Kathmandu : A small aircraft taking tourists on a sightseeing trip around Mount Everest crashed in Nepal on Sunday, killing all 19 people on board, officials said.
The Buddha Air Beechcraft plane carrying 10 Indian passengers, three other foreign tourists, three locals and three Nepali crew crashed into a hillside in heavy rain and fog at Godavari, around 10 kilometres (six miles) from Kathmandu.
“All 19 people have died. The Buddha Air-103 was returning from a mountain flight when it crashed into Kotdada Hill,” said Bimlesh Lal Karna, head of the rescue department at Tribhuwan International Airport.
Advertisement: Story continues below Police spokesman Binod Singh told AFP one person had initially survived the crash but had died in hospital.
“The rescue efforts have been hampered by heavy rain,” he added.
Airport authorities on the ground lost contact with the plane at 7:30am and it crashed four minutes later.
Local television stations reported that witnesses saw flames coming from the aircraft just before it crashed.
Buddha Air was not immediately available for comment.
The company offers an “Everest Experience” package, taking tourists from Kathmandu and flying them around the world’s tallest mountain.
The Buddha Air website describes the Beechcraft as the “safest plane operating in the domestic sector”.

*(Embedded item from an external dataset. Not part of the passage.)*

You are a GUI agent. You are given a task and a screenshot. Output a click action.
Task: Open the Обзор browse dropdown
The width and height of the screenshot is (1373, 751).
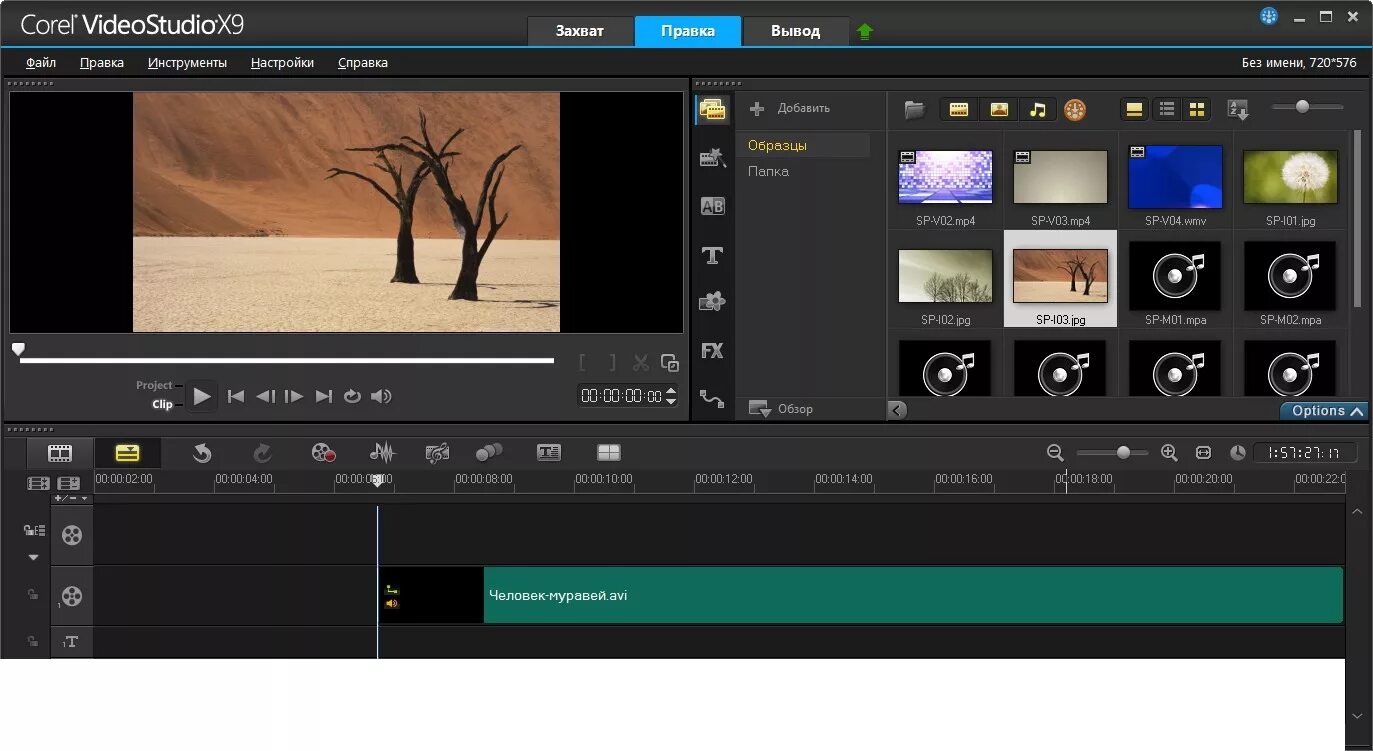781,409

Air travel is popular in Nepal, which has only a very limited road network. Many communities, particularly in the mountains and hills, are accessible only on foot or by air.
Aviation accidents are relatively common, particularly during the summer monsoon, when visibility is usually at its worst.
A Twin Otter plane carrying three crew and 19 passengers, including one American, smashed into a mountainside shortly after taking off from a small airstrip 140 kilometres east of Kathmandu in December last year.
The passengers were mostly Bhutanese citizens on a religious tour of Nepal and had chartered the Tara Air plane to take them to a Buddhist holy site in the area.
The plane’s black box data recorder was recovered and the government set up two separate inquiries, one into the cause of the accident and one into how the Bhutanese chartered a flight using false names.
In November last year a helicopter crashed near Mount Everest during a mission to rescue two stranded climbers, killing the pilot and an engineer.
Three months earlier, a plane headed for the Everest region crashed in bad weather killing all 14 people on board, including four Americans, a Japanese and a British national.
An investigation blamed that crash on a power failure. It said the plane’s generator failed and the pilot did not follow the proper procedures to conserve the remaining battery power.